Süddeutsche Zeitung - Rezension
Süddeutsche Zeitung | Besprechung von 19.08.2008

Mehr Chaos als Hoffnung
Hans Christoph Buchs respektloser Blick auf revolutionäre Latinos
Nichts ist einfacher, als irgendwo auf der Welt dem Schriftsteller Hans Christoph Buch zu begegnen. Wer sich zufällig während eines Massakers in Islamabad aufhält, wird ihn am späten Abend mit etwas Glück im dortigen United Nations Club vorfinden: dem einzigen Lokal der pakistanischen Hauptstadt, wo ein Ausländer zum Essen auch ein Glas Wein erhalten kann. Auf der karibischen Insel Hispaniola hingegen trifft man Hans Christoph Buch – sollte der Luftraum über Port-au-Prince gerade wegen der Landung von US-Truppen gesperrt sein – in dem klapprigen Kleinbus an, der von Santo Domingo aus die Hauptstadt Haitis ansteuert. „Nebenberuf: Reporter” könnte auf der Visitenkarte dieses weltläufigen Literaten stehen, der 1963 – fast noch minderjährig – in der Gruppe 47 debütierte, bei Walter Höllerer promoviert hat, in Paris zum Chevalier des Arts et de la Littérature erhoben wurde und an die vierzig Buchtitel vorweisen kann.

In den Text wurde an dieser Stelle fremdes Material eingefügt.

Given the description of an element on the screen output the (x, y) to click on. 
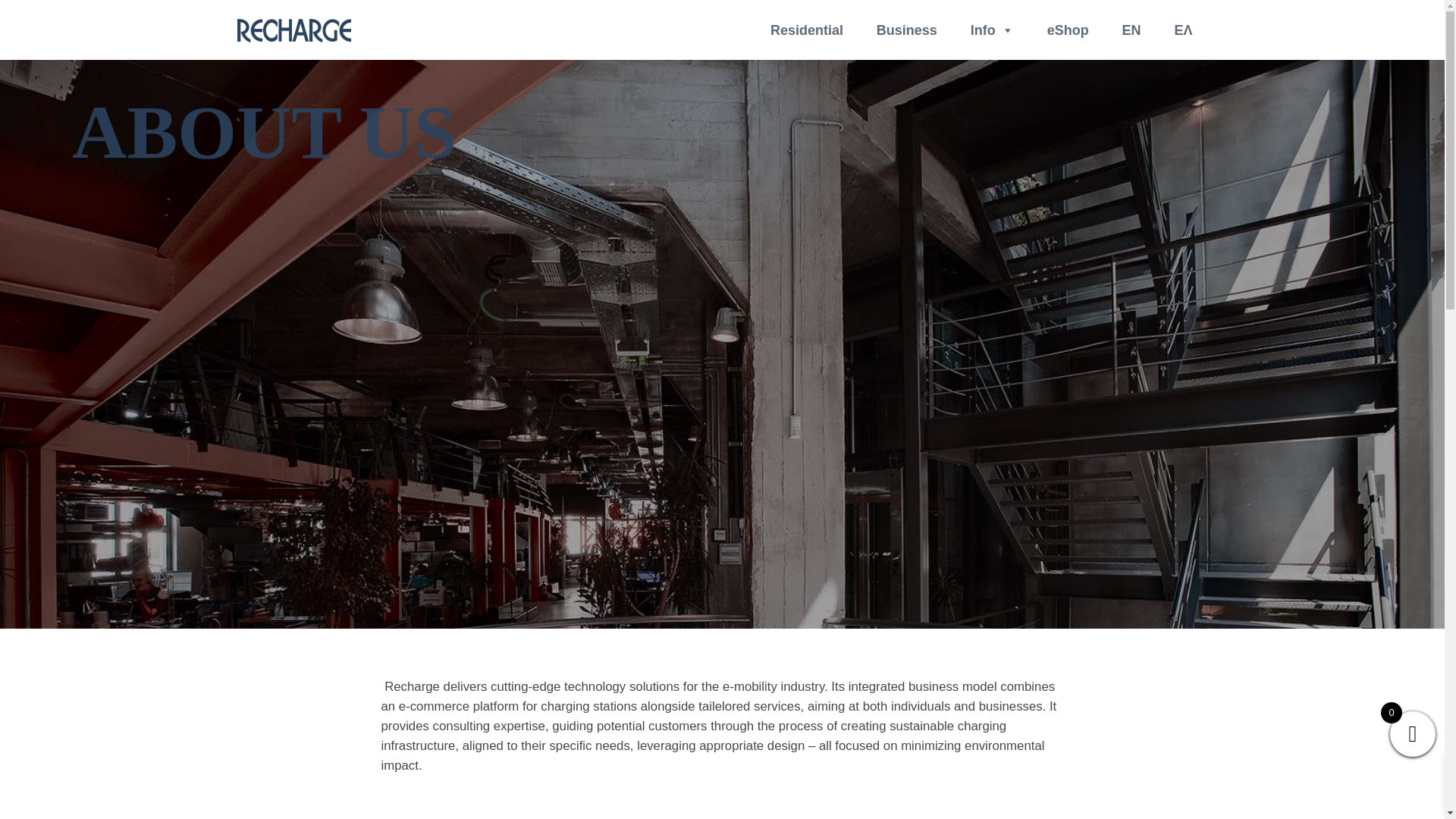
Residential (807, 30)
Info (992, 30)
EN (1131, 30)
Business (906, 30)
eShop (1067, 30)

Daneben treibt er sich für Zeitschriften und Zeitungen in Krisengebieten herum. Sein jüngstes Buch, „Das rollende R der Revolution”, trägt den Untertitel „Lateinamerikanische Litanei”. Von der Monotonie einer Litanei kann allerdings nicht die Rede sein in dieser Sammlung von Reportagen, Rezensionen, Tagebuchnotizen und Berichtssplittern, in der Buch seine jüngsten Erfahrungen mit Lateinamerika bündelt. Er versucht dabei weder als Meisterstilist zu blenden noch als profunder Analytiker aufzutrumpfen; was den Reiz seiner eilig hingehämmerten Impressionen ausmacht, ist die treffende Anekdote, die mutige Verallgemeinerung, der respektlose Durchblick.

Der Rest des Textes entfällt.